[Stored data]
BEGIN

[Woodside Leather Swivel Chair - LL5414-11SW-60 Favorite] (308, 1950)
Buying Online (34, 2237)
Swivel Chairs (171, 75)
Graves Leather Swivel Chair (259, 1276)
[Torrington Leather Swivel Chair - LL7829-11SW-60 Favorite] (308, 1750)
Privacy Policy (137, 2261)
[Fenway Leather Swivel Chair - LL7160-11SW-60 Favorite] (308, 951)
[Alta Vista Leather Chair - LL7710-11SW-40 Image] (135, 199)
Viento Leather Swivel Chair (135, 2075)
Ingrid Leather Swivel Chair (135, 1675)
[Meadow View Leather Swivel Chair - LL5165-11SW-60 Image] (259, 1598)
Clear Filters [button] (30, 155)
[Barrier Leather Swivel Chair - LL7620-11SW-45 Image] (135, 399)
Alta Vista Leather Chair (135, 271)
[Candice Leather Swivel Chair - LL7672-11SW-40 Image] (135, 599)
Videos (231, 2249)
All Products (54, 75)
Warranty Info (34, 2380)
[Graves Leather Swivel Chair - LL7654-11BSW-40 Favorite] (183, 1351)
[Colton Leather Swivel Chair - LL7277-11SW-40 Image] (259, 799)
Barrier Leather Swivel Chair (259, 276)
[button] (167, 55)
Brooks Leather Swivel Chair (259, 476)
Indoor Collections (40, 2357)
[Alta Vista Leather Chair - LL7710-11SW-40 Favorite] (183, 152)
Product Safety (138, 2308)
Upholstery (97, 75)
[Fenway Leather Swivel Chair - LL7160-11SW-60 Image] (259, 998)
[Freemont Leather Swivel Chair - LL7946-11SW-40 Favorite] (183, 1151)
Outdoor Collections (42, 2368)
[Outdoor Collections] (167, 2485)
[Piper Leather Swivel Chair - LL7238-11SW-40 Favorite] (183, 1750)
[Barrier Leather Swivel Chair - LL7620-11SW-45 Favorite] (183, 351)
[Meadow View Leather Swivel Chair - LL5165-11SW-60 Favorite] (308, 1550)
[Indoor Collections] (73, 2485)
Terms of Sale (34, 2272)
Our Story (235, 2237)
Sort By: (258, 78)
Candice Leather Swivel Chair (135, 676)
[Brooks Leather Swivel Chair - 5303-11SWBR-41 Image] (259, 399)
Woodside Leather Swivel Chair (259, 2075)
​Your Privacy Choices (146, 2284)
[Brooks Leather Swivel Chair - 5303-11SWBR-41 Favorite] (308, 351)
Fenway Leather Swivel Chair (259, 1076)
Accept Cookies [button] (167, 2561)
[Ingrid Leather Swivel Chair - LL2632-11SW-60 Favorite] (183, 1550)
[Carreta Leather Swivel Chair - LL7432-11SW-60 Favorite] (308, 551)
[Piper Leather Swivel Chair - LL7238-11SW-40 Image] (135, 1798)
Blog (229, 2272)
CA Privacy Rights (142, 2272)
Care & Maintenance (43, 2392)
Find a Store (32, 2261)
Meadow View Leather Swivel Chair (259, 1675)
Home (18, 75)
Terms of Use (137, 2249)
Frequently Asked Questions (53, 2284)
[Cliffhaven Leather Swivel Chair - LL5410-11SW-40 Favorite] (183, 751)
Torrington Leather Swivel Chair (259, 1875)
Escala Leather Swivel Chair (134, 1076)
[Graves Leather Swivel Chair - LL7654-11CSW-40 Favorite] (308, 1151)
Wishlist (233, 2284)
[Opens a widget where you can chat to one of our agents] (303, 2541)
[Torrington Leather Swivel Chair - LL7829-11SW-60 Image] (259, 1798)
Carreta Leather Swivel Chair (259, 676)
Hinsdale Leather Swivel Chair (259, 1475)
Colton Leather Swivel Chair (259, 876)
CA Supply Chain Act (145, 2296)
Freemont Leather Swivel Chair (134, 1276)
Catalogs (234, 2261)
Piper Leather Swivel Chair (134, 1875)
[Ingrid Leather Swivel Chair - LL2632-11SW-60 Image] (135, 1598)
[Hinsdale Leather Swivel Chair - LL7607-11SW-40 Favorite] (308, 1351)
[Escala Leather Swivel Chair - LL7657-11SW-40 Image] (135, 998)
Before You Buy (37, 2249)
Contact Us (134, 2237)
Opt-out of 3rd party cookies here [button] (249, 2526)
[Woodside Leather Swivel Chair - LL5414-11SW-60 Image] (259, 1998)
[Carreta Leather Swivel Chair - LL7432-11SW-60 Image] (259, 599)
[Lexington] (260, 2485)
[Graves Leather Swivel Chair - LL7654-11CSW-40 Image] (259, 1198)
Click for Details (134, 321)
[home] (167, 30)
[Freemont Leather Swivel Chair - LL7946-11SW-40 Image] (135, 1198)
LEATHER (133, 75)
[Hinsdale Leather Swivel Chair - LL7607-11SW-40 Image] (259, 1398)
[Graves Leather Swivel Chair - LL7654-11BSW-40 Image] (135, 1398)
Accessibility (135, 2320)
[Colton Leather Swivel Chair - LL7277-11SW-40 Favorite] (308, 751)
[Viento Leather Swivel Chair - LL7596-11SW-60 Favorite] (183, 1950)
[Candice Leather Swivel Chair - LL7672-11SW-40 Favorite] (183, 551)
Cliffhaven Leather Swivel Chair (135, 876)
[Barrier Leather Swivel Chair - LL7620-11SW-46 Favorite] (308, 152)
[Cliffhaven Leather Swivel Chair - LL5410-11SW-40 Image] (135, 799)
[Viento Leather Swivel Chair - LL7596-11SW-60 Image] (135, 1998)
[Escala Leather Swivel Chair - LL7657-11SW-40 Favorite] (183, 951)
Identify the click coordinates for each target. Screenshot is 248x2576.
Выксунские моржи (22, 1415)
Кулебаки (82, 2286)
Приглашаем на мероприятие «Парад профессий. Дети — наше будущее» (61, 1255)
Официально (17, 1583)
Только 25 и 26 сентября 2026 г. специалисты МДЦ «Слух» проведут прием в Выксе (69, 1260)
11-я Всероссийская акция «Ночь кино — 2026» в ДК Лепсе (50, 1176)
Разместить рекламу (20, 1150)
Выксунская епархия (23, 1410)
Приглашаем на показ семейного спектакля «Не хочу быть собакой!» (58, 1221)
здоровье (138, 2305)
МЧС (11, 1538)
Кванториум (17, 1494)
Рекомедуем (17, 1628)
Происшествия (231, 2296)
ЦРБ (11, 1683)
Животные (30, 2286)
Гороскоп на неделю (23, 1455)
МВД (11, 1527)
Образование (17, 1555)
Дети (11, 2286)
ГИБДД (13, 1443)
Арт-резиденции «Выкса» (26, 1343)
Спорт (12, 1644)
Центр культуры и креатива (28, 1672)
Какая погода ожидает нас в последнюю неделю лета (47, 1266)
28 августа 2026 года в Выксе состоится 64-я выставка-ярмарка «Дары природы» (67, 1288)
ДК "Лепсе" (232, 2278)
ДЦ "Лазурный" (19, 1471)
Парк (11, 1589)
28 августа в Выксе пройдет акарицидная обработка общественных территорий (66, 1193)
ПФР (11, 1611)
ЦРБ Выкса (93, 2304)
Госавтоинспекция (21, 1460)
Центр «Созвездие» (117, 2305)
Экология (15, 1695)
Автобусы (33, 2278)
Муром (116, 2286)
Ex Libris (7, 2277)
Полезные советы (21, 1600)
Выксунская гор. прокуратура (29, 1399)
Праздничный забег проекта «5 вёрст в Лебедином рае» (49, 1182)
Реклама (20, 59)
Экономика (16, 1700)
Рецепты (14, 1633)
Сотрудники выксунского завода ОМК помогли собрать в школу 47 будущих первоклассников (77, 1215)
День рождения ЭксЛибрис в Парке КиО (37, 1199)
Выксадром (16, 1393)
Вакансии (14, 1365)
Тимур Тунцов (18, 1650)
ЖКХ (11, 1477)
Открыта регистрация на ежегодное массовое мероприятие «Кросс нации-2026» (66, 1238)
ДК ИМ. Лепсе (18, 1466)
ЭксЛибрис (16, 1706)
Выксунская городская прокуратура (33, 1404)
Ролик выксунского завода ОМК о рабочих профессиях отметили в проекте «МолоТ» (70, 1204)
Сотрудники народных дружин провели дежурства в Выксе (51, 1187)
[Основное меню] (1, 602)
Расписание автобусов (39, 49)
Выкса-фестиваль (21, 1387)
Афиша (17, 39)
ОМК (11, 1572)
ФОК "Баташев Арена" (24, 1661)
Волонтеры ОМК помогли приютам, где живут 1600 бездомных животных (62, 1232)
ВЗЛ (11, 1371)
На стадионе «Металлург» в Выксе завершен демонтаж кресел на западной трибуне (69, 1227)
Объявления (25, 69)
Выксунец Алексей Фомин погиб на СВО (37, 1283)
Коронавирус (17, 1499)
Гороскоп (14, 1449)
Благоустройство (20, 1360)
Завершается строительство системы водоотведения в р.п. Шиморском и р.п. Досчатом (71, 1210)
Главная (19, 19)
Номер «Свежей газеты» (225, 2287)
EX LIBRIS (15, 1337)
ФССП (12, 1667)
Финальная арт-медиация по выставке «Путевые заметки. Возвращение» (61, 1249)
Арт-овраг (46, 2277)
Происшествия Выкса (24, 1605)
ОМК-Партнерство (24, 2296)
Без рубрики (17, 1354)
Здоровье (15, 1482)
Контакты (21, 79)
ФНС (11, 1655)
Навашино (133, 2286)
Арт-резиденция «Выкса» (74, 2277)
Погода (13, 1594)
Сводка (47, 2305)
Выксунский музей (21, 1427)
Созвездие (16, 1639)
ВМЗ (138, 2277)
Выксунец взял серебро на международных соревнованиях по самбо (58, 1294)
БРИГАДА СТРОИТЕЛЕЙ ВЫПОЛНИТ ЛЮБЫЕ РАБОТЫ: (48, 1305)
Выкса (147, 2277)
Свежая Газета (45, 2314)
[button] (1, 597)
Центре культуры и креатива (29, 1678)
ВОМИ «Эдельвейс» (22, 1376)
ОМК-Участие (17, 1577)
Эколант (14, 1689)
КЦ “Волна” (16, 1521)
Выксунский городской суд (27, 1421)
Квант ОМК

END

Exercise directions: Among the records above, extract exactly the lines from the line with "[Freemont Leather Swivel Chair - LL7946-11SW-40 Favorite]" to the line with "Frequently Asked Questions (53, 2284)", both lines included, and leave out the rest.

Exercise output:
[Freemont Leather Swivel Chair - LL7946-11SW-40 Favorite] (183, 1151)
Outdoor Collections (42, 2368)
[Outdoor Collections] (167, 2485)
[Piper Leather Swivel Chair - LL7238-11SW-40 Favorite] (183, 1750)
[Barrier Leather Swivel Chair - LL7620-11SW-45 Favorite] (183, 351)
[Meadow View Leather Swivel Chair - LL5165-11SW-60 Favorite] (308, 1550)
[Indoor Collections] (73, 2485)
Terms of Sale (34, 2272)
Our Story (235, 2237)
Sort By: (258, 78)
Candice Leather Swivel Chair (135, 676)
[Brooks Leather Swivel Chair - 5303-11SWBR-41 Image] (259, 399)
Woodside Leather Swivel Chair (259, 2075)
​Your Privacy Choices (146, 2284)
[Brooks Leather Swivel Chair - 5303-11SWBR-41 Favorite] (308, 351)
Fenway Leather Swivel Chair (259, 1076)
Accept Cookies [button] (167, 2561)
[Ingrid Leather Swivel Chair - LL2632-11SW-60 Favorite] (183, 1550)
[Carreta Leather Swivel Chair - LL7432-11SW-60 Favorite] (308, 551)
[Piper Leather Swivel Chair - LL7238-11SW-40 Image] (135, 1798)
Blog (229, 2272)
CA Privacy Rights (142, 2272)
Care & Maintenance (43, 2392)
Find a Store (32, 2261)
Meadow View Leather Swivel Chair (259, 1675)
Home (18, 75)
Terms of Use (137, 2249)
Frequently Asked Questions (53, 2284)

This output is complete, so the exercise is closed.